#### Passage provided
Andrew Hubbard on Santa’s Arctic woes

santa at night

Every time Father Christmas visited his tax adviser things got worse. First
there was the news that the tax allowances on his toy factory were to be
withdrawn; then he found out that the tax bill he was facing on selling the
business was going to almost double. Now he found himself accused of the
dastardly practice of income splitting.

Operating as a Father Christmas was a big job. Santa himself may actually
have delivered the parcels, but there was a whole host of behind-the-scenes work
– wrapping parcels, looking after the reindeer, maintaining the database of
children needing presents (those discs that had accidentally turned up with a
Geordie child’s Christmas wish list had been very helpful!) – so the whole
family was involved. Indeed, it was a tradition in the Santa household that
every Christmas the youngest member of the family to come of age was presented
with a share in Santa Enterprises Ltd and thus was entitled to a share of the
profits. Provided that everything was kept in the family, nobody was too
bothered about exactly how things were divided up. Until now.

Today his tax adviser had raised the spectre of a big tax problem.

#### Raw data
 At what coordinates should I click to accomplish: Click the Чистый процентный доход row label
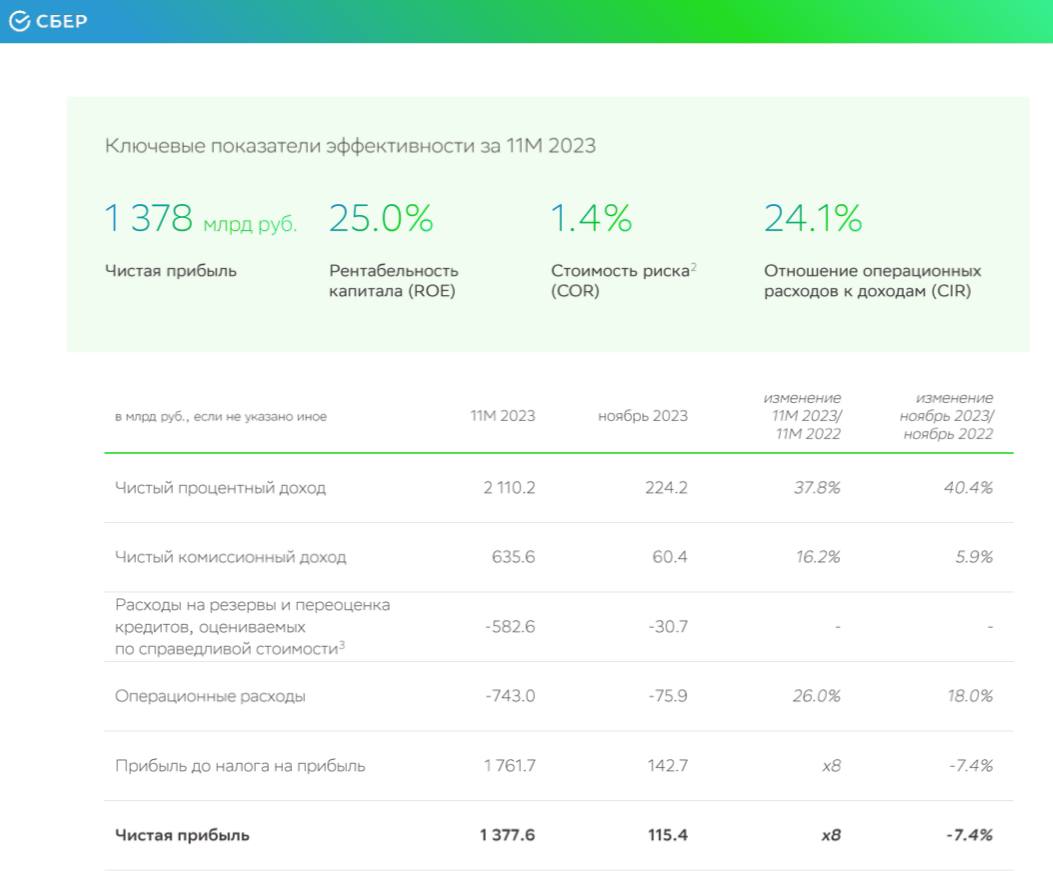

#### What you need to do
In the piece on Santa's Arctic woes, change "toy factory" to "workshop" and write out the passage starting with "santa at night" and going on through "of income splitting.".

#### Answer to this problem
santa at night

Every time Father Christmas visited his tax adviser things got worse. First
there was the news that the tax allowances on his workshop were to be
withdrawn; then he found out that the tax bill he was facing on selling the
business was going to almost double. Now he found himself accused of the
dastardly practice of income splitting.